KARACHI: The rising demand due to higher debt servicing and repatriation of profits by foreign investors built pressure on the local currency, which saw the US dollar breaching the Rs280 and Rs281 thresholds in the interbank and open markets.
On Friday, the greenback traded at Rs280.35 and Rs281.86 in the interbank and open markets, gaining 25 and 24 paise, respectively.
Currency experts identified several factors behind the rupee’s weakening, but they observed that it was a controlled depreciation. The exchange rate has been stable for more than a year, hovering around Rs278 with slight fluctuations, and produced highly positive results as it eliminated panic from the currency markets.
“The Pakistani rupee needs to be competitive with the regional currencies like the Indian rupee, Bangladeshi taka, etc., which depreciated recently,” said Faisal Mamsa, CEO of Tresmark and a keen currency tracker.
Experts believe it is ‘controlled depreciation’
Since the inauguration of Donald Trump as the US president, the dollar has been appreciating against almost all currencies, including the British pound and euro. It impacted emerging markets like Pakistan and other regional countries.
“For the last couple of weeks, the deprecation started, but I believe it’s a controlled move, and the depreciation may not go beyond Rs282 in the interbank market,” said Mr Mamsa.
On Friday, the greenback reached Rs281.86 in the kerb, while the currency dealers believe more depreciation is expected.
“Pressure is mounting as dollar outflows have increased particularly due to increased imports and higher debt servicing,” said Zafar Paracha, General Secretary of the Exchange Companies Association of Pakistan.
He said the repatriation of profit by foreign investors is another reason for appreciation in the dollar rates.
“The SBP foreign exchange reserves have declined despite buying from the interbank market, which reflects the pressure. If the SBP reserves fell below $11bn it will certainly hit the exchange rate negatively,” he said. The SBP forex holdings saw an outflow of $152m in the week ending March 7, mainly due to external debt repayment.
However, another currency expert said the improved inflow of remittances during Ramazan would help the State Bank manage its reserves while the imports may slow down.

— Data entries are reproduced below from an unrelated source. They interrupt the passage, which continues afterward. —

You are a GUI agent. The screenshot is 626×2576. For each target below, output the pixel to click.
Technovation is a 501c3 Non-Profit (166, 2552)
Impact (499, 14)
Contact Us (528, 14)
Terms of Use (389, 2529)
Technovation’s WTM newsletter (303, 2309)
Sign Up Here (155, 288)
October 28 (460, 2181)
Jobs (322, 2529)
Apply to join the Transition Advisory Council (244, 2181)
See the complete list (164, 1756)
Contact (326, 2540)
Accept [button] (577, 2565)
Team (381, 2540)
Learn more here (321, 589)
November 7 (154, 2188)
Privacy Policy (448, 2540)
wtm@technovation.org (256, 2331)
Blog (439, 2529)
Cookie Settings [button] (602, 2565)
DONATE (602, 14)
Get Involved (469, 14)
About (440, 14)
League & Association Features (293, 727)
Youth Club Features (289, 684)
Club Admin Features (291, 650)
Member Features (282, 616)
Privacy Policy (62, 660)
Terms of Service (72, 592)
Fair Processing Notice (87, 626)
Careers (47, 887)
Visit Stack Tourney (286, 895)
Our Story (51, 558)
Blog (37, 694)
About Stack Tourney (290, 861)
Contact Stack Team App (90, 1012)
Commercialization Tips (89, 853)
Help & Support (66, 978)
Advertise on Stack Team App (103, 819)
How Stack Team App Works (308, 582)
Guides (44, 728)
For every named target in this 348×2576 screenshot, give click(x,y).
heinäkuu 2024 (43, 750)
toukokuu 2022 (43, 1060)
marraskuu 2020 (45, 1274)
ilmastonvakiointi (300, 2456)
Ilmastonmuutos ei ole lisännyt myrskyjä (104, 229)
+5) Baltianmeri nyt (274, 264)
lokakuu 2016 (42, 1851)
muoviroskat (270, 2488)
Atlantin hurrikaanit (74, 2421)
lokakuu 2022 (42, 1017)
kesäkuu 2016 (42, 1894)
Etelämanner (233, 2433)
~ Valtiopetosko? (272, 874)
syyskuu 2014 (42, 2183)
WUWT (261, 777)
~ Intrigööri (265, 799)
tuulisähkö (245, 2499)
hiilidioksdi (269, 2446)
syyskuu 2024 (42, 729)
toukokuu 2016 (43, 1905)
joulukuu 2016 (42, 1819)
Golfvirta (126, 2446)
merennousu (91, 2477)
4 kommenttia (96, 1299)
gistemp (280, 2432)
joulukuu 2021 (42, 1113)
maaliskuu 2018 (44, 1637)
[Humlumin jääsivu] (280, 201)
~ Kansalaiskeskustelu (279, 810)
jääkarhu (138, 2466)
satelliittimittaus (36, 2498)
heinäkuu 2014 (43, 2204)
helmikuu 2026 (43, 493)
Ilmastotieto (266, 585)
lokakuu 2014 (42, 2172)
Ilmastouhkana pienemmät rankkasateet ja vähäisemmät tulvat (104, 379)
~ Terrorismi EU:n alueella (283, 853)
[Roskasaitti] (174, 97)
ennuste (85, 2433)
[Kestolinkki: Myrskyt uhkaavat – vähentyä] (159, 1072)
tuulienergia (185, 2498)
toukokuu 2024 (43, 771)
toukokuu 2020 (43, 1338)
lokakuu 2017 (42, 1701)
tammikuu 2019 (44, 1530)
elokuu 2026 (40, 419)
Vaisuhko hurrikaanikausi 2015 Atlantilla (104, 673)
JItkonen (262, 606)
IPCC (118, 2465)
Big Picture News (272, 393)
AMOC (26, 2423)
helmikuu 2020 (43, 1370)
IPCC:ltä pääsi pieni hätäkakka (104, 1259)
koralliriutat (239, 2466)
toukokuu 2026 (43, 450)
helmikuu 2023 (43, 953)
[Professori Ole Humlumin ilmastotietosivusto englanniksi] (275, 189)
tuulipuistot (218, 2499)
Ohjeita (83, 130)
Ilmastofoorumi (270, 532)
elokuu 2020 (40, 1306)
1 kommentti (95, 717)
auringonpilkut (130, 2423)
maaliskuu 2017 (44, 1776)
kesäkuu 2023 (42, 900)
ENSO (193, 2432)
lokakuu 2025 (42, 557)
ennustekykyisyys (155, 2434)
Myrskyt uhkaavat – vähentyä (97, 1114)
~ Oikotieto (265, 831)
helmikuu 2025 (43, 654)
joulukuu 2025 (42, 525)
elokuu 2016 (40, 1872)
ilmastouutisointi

The remittances increased by 38pc year-on-year in February and 32pc during 8MFY25—traditionally, the inflows from overseas Pakistanis rose by 10 to 15pc in Ramazan.
Currency market players, however, said there was no shortage of dollars despite the depreciation.
“I believe the IMF will give its go-ahead for releasing the second tranche of $1.1bn, which would greatly support the country currently under pressure. It will improve the reserves of the State Bank which is a sign of exchange rate stability,” said Mr Mamsa.